The only saving grace is that the link in the notification didn’t take the user to a portal to buy a conference ticket. Instead, it opened Microsoft’s post about their conference guide. Things could have been worse.

[Update: If you don’t like what Microsoft is doing with in-product ads, please upvote this feature request for SharePoint]

Why The Microsoft 365 Conference

I don’t understand why Microsoft tested in-product messaging with an ad for a third-party conference. The only reason I can think of is that Microsoft heavily invests in the Microsoft 365 conference with direct sponsorship payments and providing speakers for keynotes and sessions.

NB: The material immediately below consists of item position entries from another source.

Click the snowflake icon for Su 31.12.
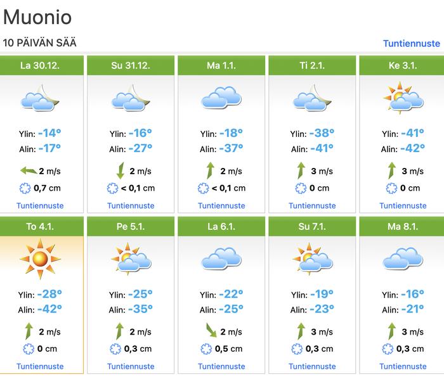 (112, 188)
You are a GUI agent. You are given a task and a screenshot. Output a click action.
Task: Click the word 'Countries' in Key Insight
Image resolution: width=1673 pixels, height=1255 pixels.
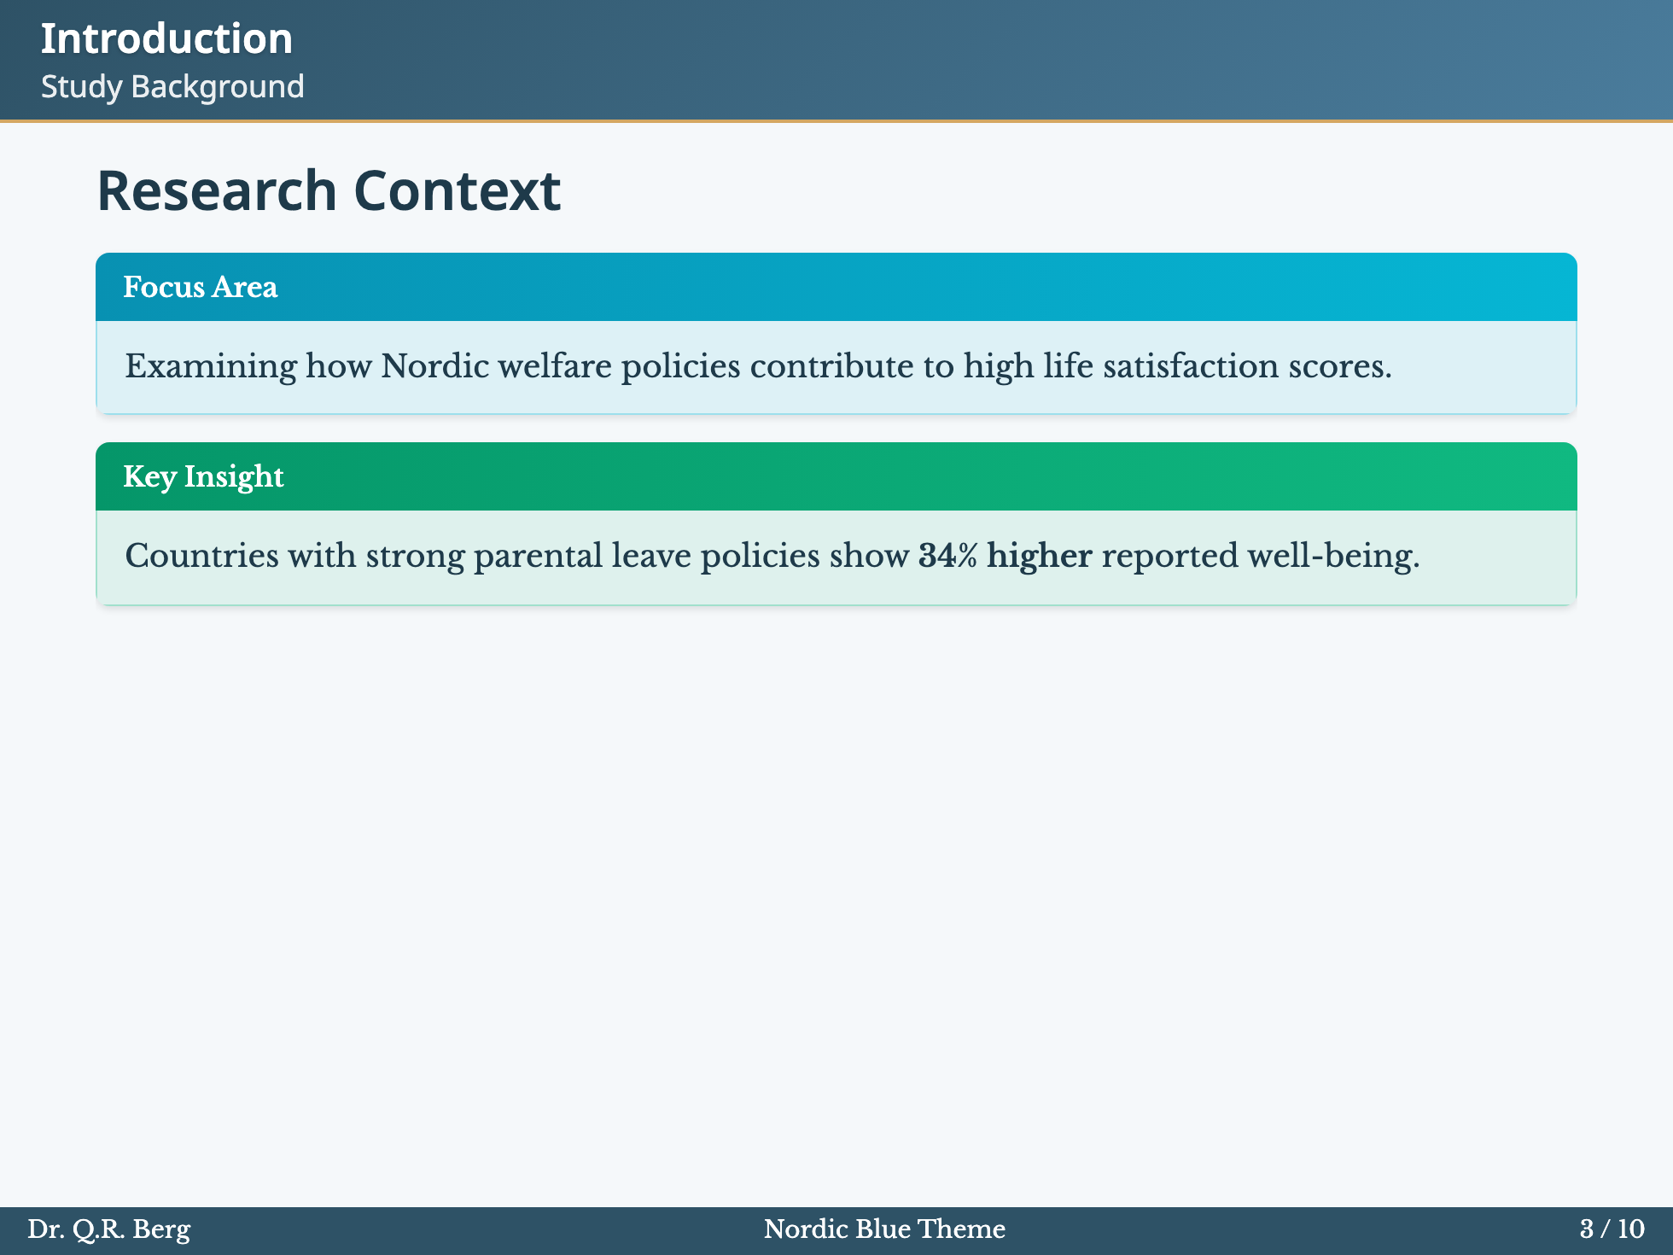[x=201, y=557]
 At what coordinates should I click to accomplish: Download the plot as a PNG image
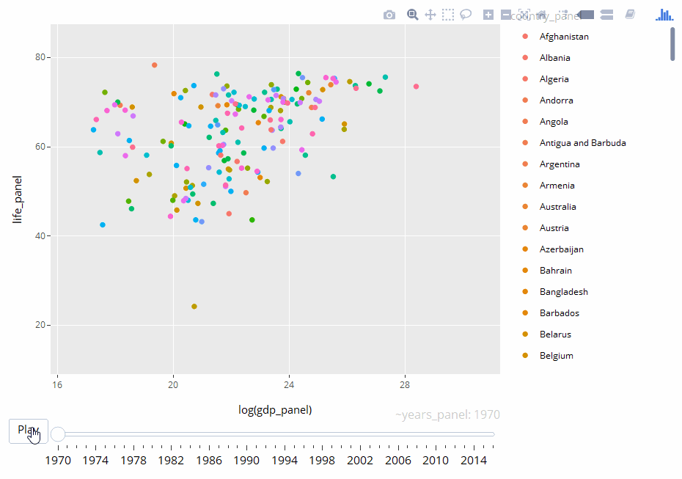(389, 14)

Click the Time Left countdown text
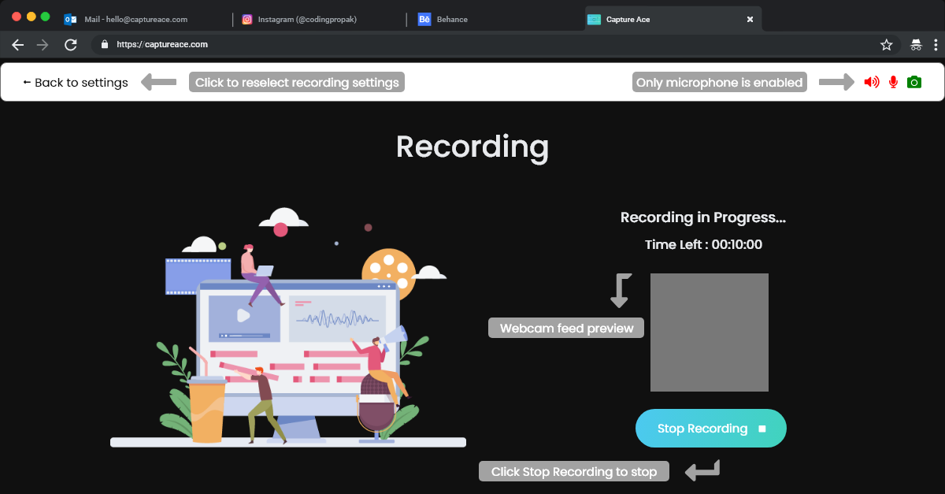[703, 244]
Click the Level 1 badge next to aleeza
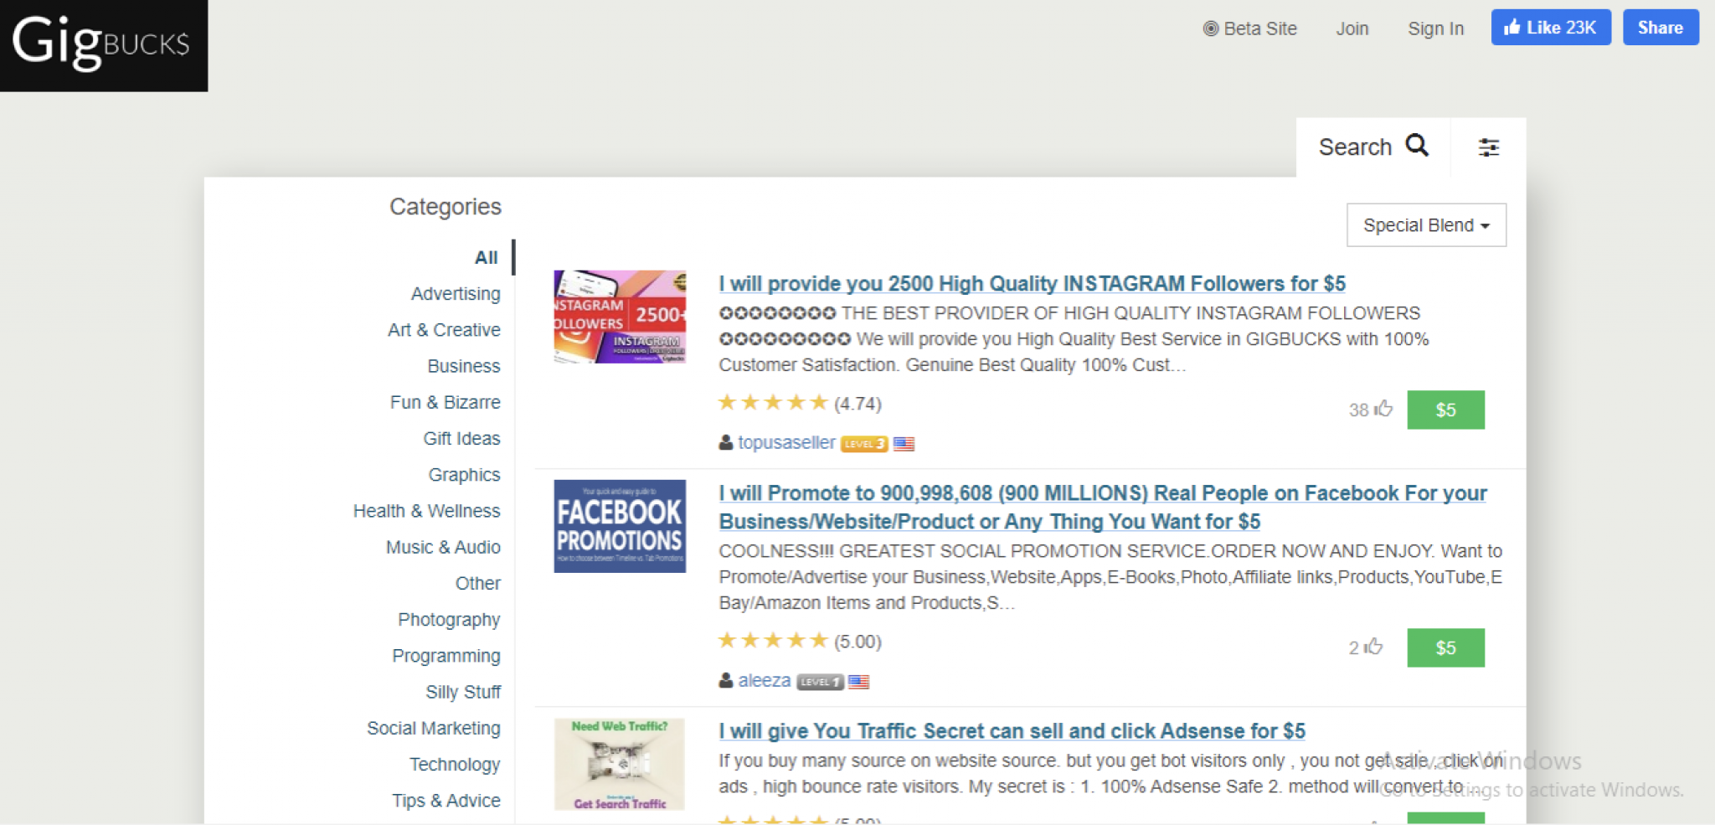The width and height of the screenshot is (1715, 825). point(818,681)
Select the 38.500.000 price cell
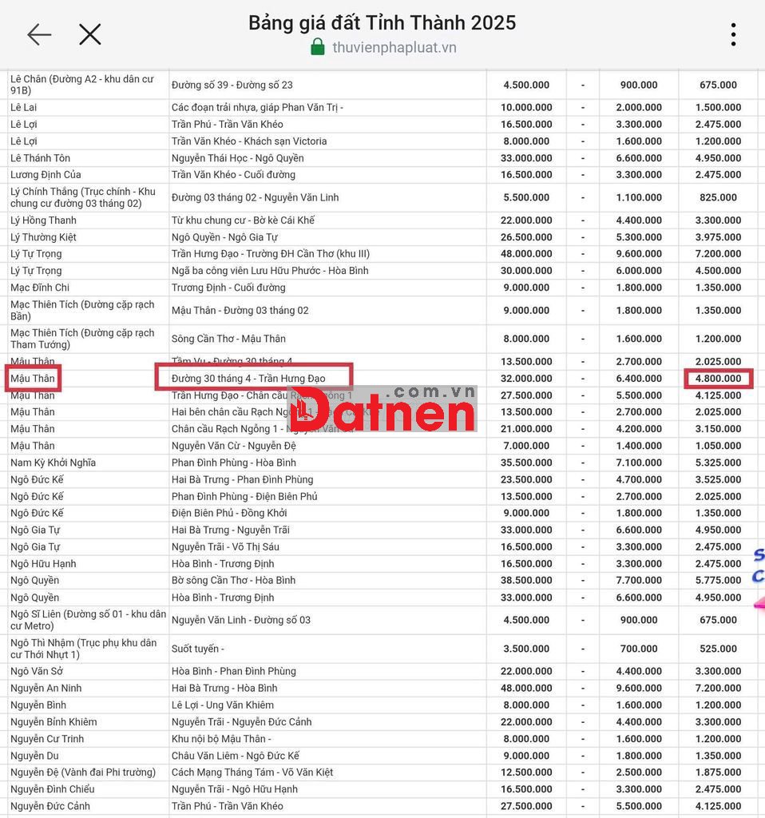The image size is (765, 818). pos(527,581)
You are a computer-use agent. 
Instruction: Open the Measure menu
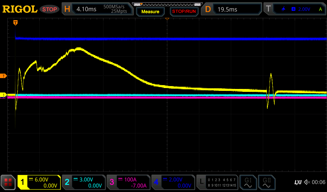coord(150,12)
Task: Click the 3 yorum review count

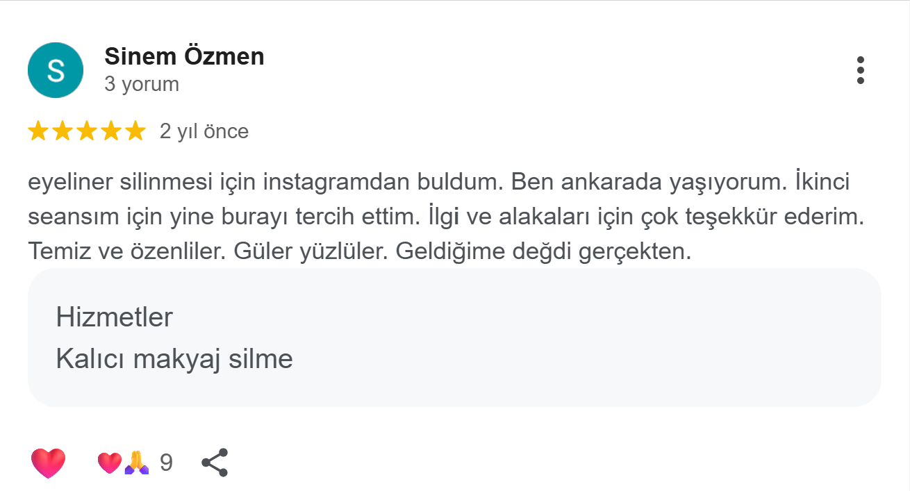Action: [142, 84]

In addition, the conference is coming up soon, so a certain rationale exists that this event was a good one to test.

I personally don’t like the Microsoft 365 conference very much because I think it focuses too heavily on certain parts of the ecosystem (like SharePoint and Teams) and focuses too much on new features. For instance, if you attend the conference, you’ll hear a lot about Microsoft 365 Copilot, the Loop application, the Viva suite, and the new Teams client. That’s all very well and the content satisfies the need for many in the technical community, but the coverage of Exchange Online (the largest workload in Microsoft 365) and Azure AD (the underpinning of all authentication in Microsoft 365) is poor. I think other conferences, like the European SharePoint, Office 365, and Azure Conference or The Experts Conference achieve better balance in their coverage of Microsoft 365 technology.

What’s Next?

I hope Microsoft decides that in-product messaging is a horrible idea for Microsoft 365. I hope that customers tell Microsoft that they hate pop-ups about random conferences or anything else. I don’t want to be interrupted with “important messages” about random happenings as I work in Microsoft 365 browser apps. Life has quite enough interruptions without software surfacing more unnecessary distractions.